▶ Trecho citado:
21 de novembro de 2018

ALTERNATIVAS PARA O “MAIS MÉDICOS”!

(João Manoel Pedroso, Diretor Geral do INC – Instituto Nacional de Cardiologia)

O programa Mais Médicos foi instituído para resolver um problema crescente e crônico de distribuição da força de trabalho médico, principalmente fora dos grandes centros urbanos. Este problema não é uma “Jabuticaba” própria do país, vez que países continentais como o Canadá também têm sérias dificuldades em alocar profissionais da área de Saúde também distantes e com menor densidade populacional.

Uma solução mais eficaz para o problema subentende compreender a dinâmica do mercado de trabalho dos profissionais de saúde.

Embora o Brasil disponha do Sistema Único de Saúde – SUS, que atende a cerca de 75% da população, sabe-se que a fração de cerca de 9% do PIB investida em saúde está repartida numa razão de cerca de meio a meio entre o serviço público (SUS) e o privado, o que significa que metade dos recursos alocados em saúde está na área privada, não-SUS (planos e seguros saúde), e este montante financeiro está, em geral, concentrado nas regiões com maior renda per capita (regiões metropolitanas e cidades de médio porte).

Essa desigualdade sob o viés do investimento privado não pode ser alterada sob bases artificiais e requer compensação com os serviços públicos.

▶ Objetivo do exercício:
No texto sobre o Mais Médicos, que parcela da população é atendida pelo SUS? As linhas abaixo não têm nenhuma relação com o texto sobre o Mais Médicos.

▶ Dados fornecidos:

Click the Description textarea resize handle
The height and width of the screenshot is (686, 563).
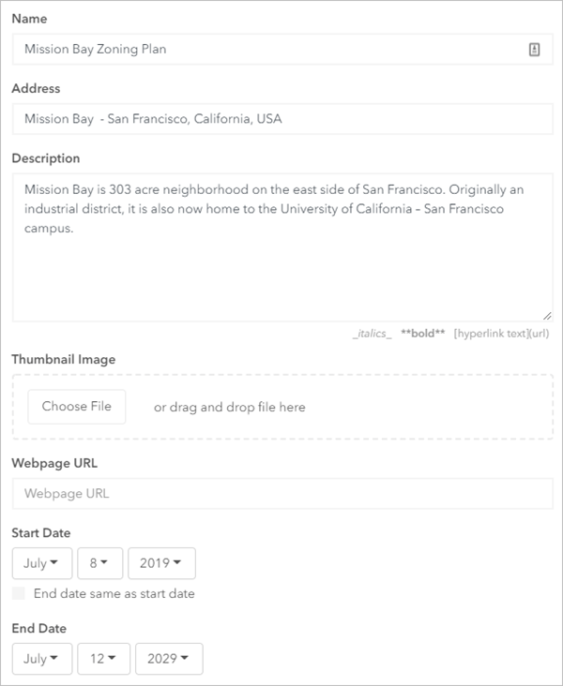pyautogui.click(x=547, y=316)
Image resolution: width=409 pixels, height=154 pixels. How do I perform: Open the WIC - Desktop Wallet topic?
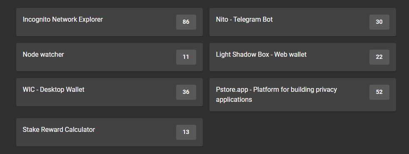[x=53, y=90]
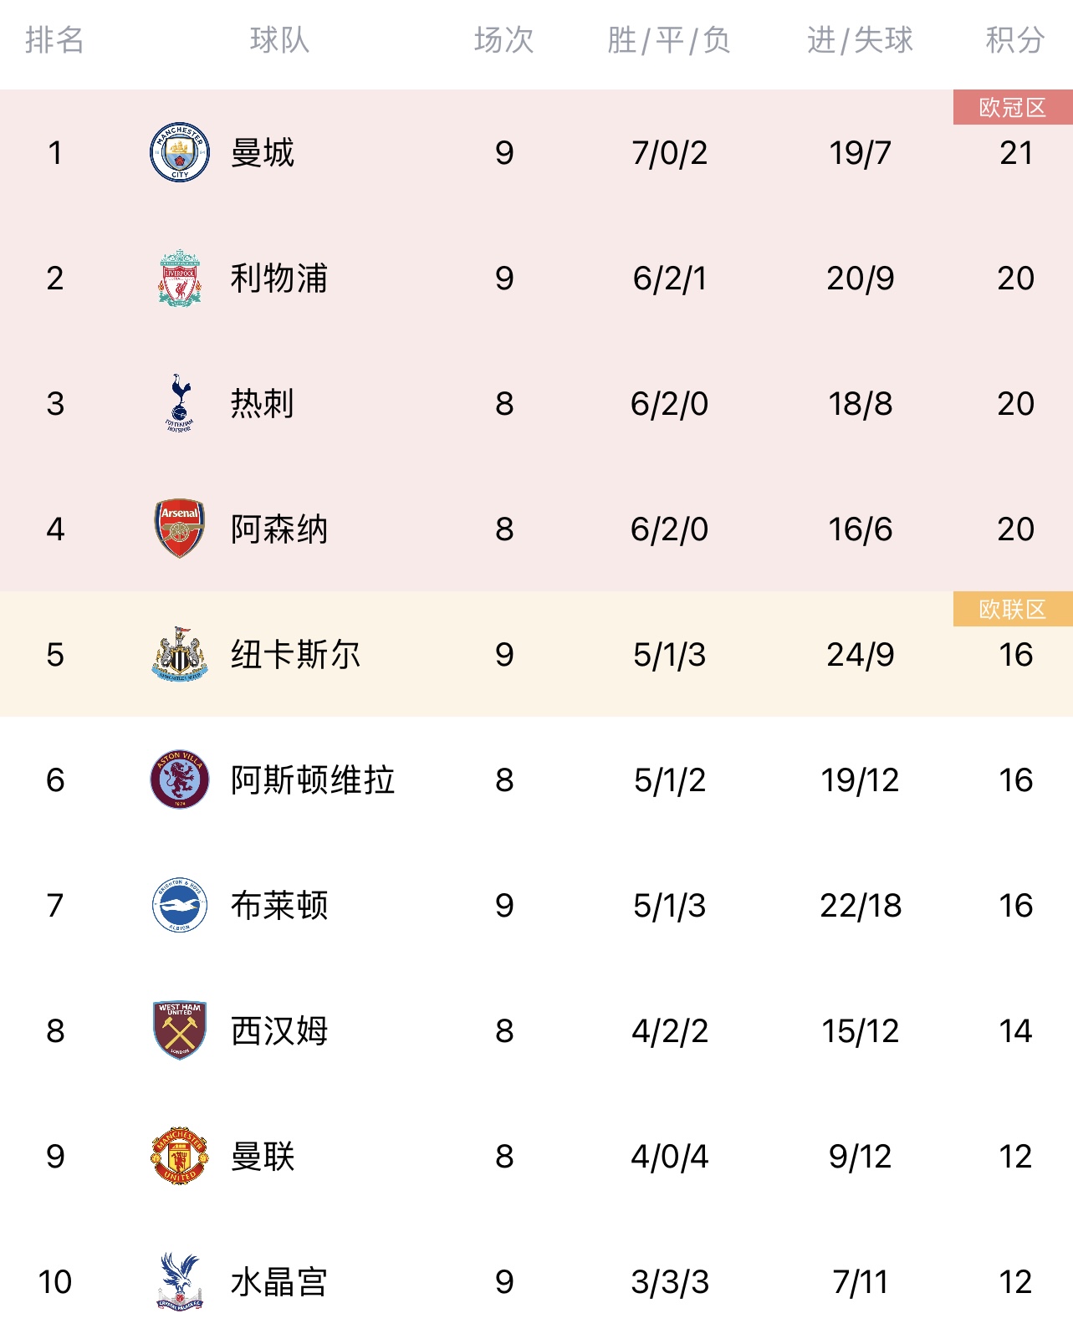This screenshot has height=1339, width=1073.
Task: Click the Brighton club logo
Action: 179,905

▶ Resposta do exercício:
Cerca de 75% da população.